Selbst in einer weltweiten Pandemie handelt die Regierung dieses Staates nicht nach menschlich-solidarischen, sondern nach ökonomischen Beweggründen. Menschenleben werden gegen die Profite des nationalen Kapitals abgewogen. Der Lockdown umfasste strikte und weitgreifende Regelungen für die Gestaltung des Privaten, während Arbeitsplätze als Infektionshotspots ignoriert wurden. Impfstoff-Patente werden aufrechterhalten, um die Gewinne von Einzelnen zu schützen, während der Virus sich verbreitet, mutiert und die Impfwirkung zunehmend abschwächt. Das ein so irrational funktionierendes System auch irrationale, ja teilweise vollkommen wahnsinnige Protestbewegungen hervorbringt, die Antisemitismus und Verschwörungsideologien predigen, kann eigentlich niemanden wundern.

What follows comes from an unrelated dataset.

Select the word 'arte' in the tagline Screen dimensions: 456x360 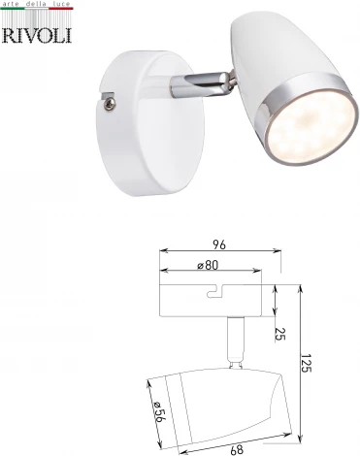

Als Antifaschist*innen sehen wir uns deshalb mit einer doppelten Aufgabe konfrontiert: Wir müssen die menschenfeindlichen Proteste auf der Straße bekämpfen sowie das menschenfeindliche System, in dem sie ihren Ursprung haben. Unser antifaschistischer Abwehrkampf gegen Corona-Leugner*innen und Impfverweiger*innen muss Teil des Kampfes um eine solidarische, antiautoritäre und egalitäre Perspektive sein. Unser Antifaschismus ist Teil des Ringens um eine kommunistische Gesellschaft, in der niemand Angst haben muss vor Armut, Ausbeutung und Diskriminierung.